DATA SUPPLIED START
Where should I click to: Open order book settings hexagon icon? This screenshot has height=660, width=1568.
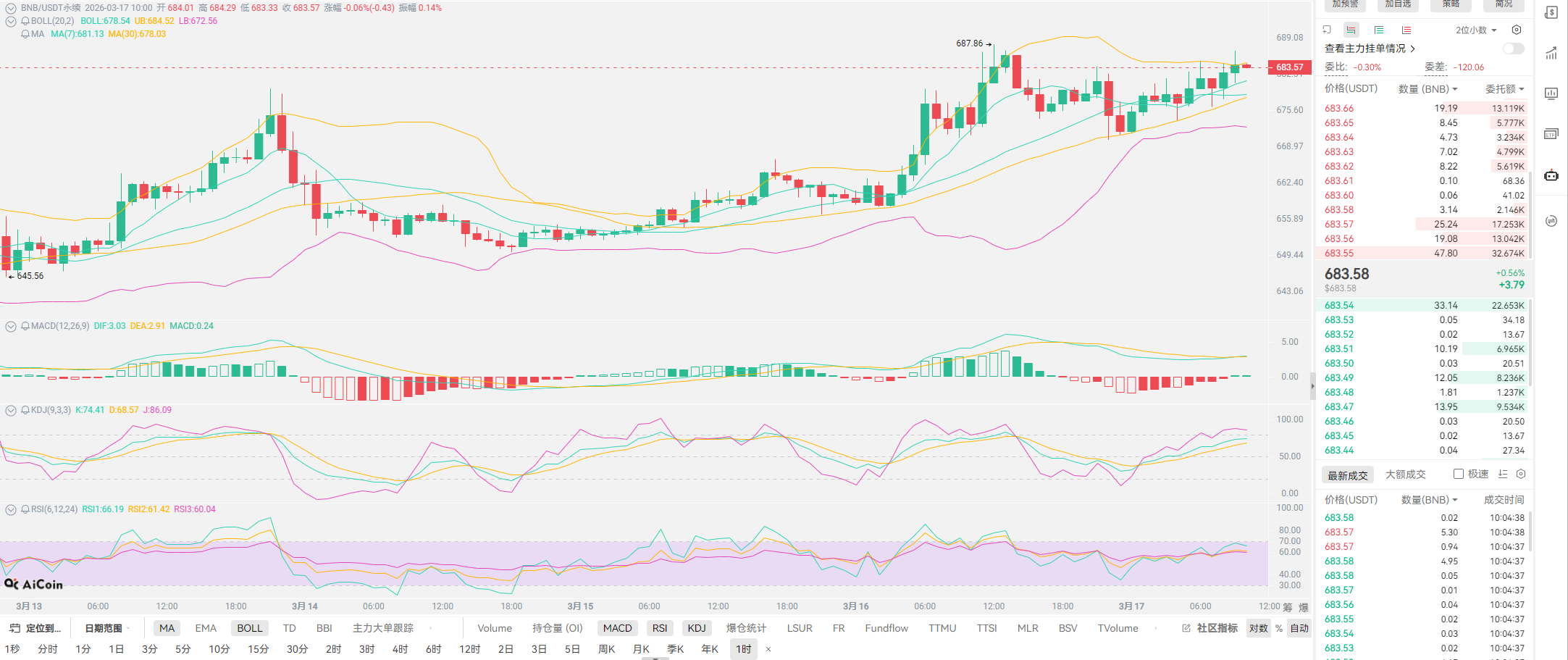1517,30
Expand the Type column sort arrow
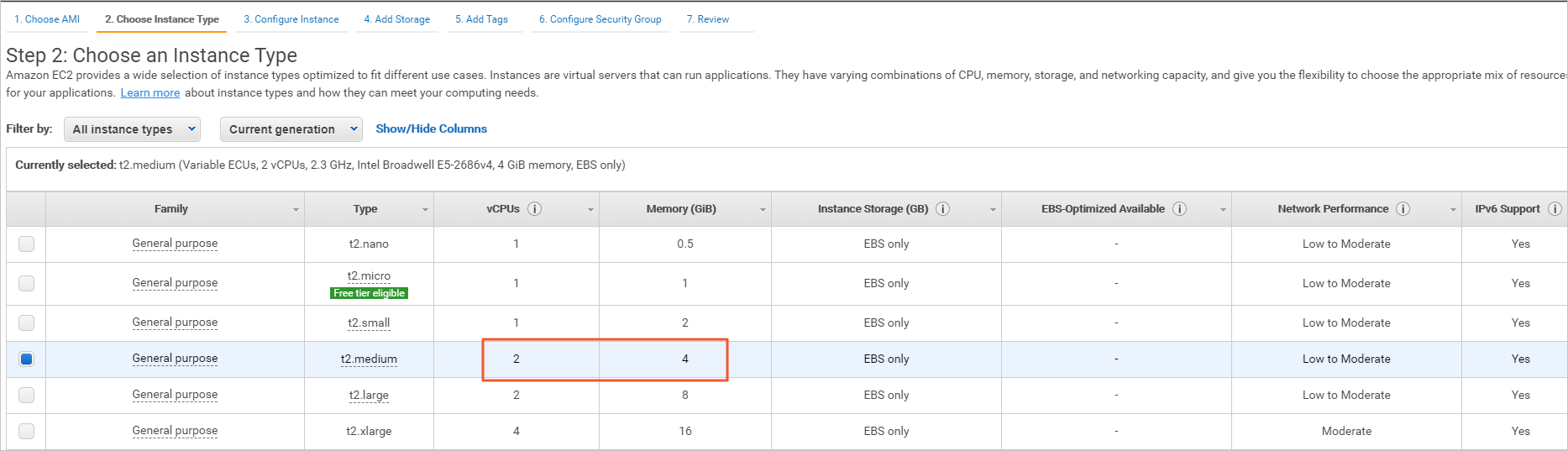The width and height of the screenshot is (1568, 451). tap(425, 210)
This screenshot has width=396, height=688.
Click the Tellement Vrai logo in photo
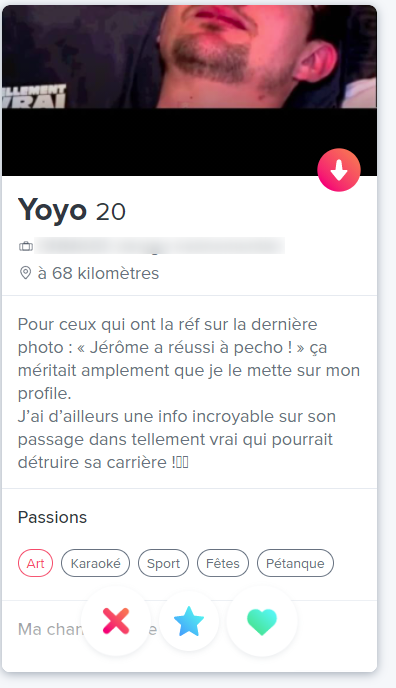tap(34, 96)
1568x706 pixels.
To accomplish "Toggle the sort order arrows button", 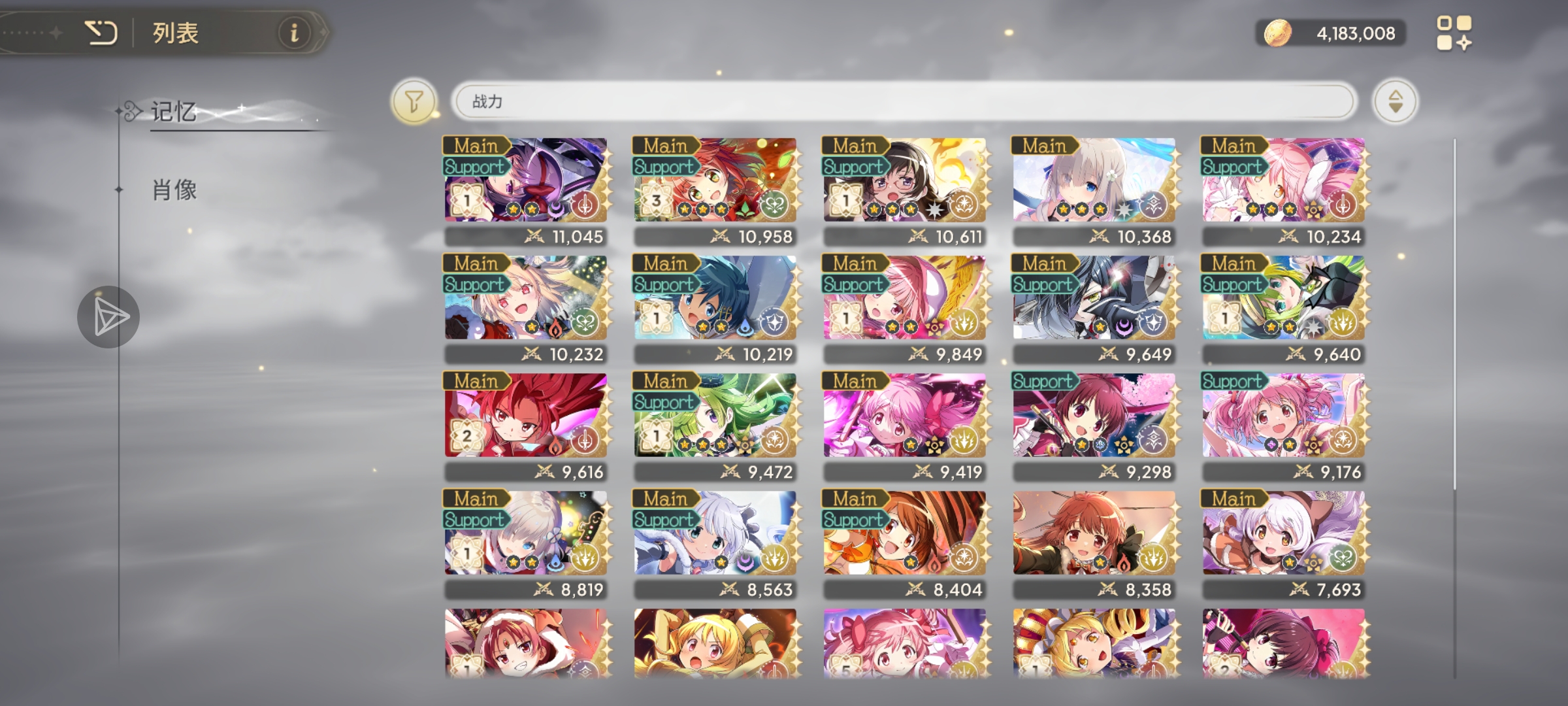I will tap(1395, 101).
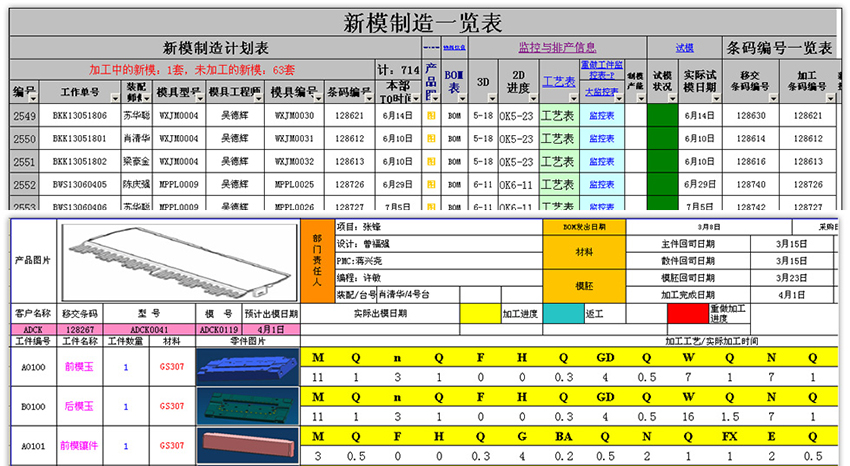
Task: Click the 试模 header link
Action: pos(684,47)
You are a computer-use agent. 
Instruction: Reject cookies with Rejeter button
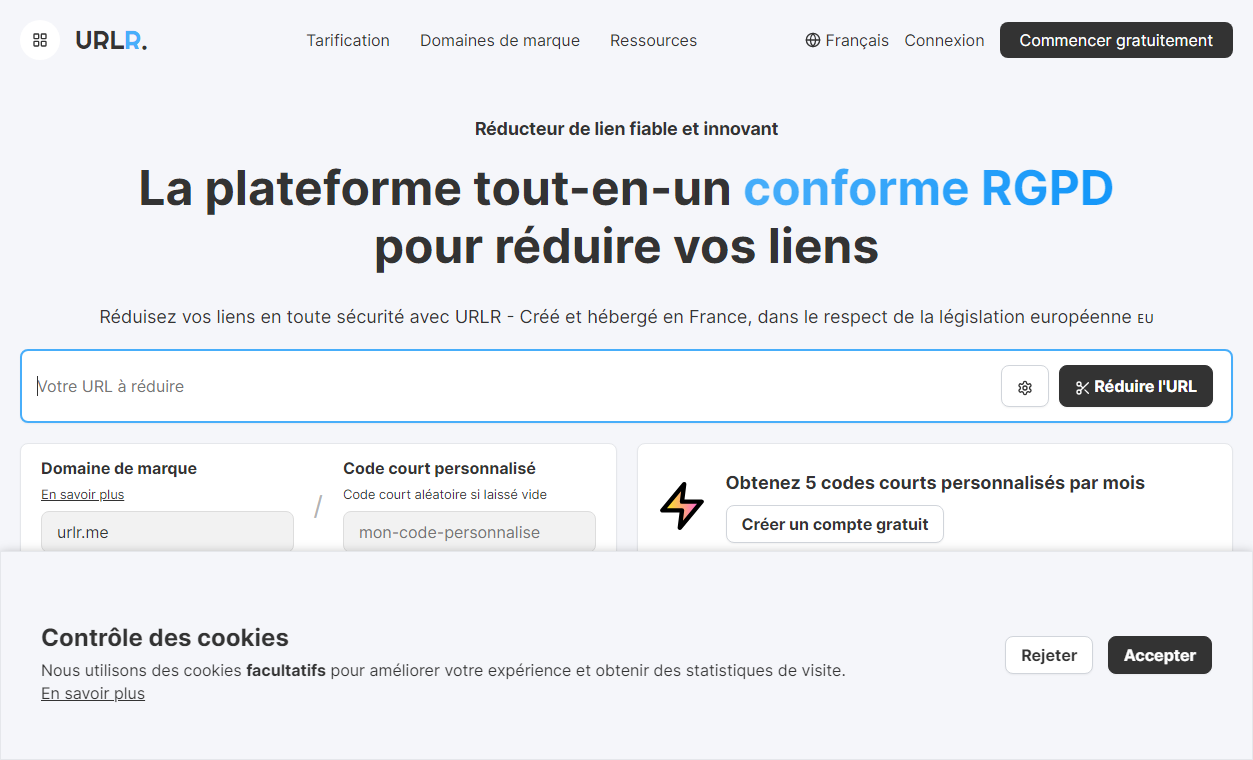pyautogui.click(x=1048, y=656)
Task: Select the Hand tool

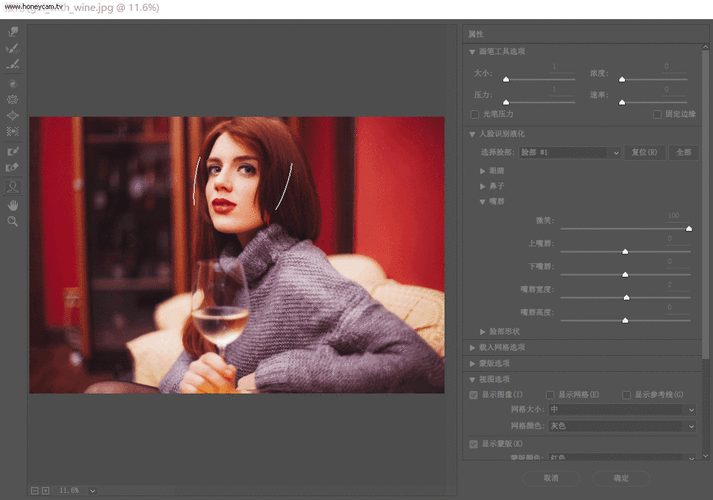Action: point(13,205)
DATA SUPPLIED END
● WHAT YOU HAVE TO DO: Repeat, word for word and with no pictures, only the lines running from the beginning of the data to the line that contains "This screenshot has width=396, height=688.".

● REPLY TO THE TASK:
Where should I click to: Open order book settings hexagon icon? This screenshot has height=660, width=1568.
1517,30
Expand the Type column sort arrow
The width and height of the screenshot is (1568, 451). tap(425, 210)
This screenshot has width=396, height=688.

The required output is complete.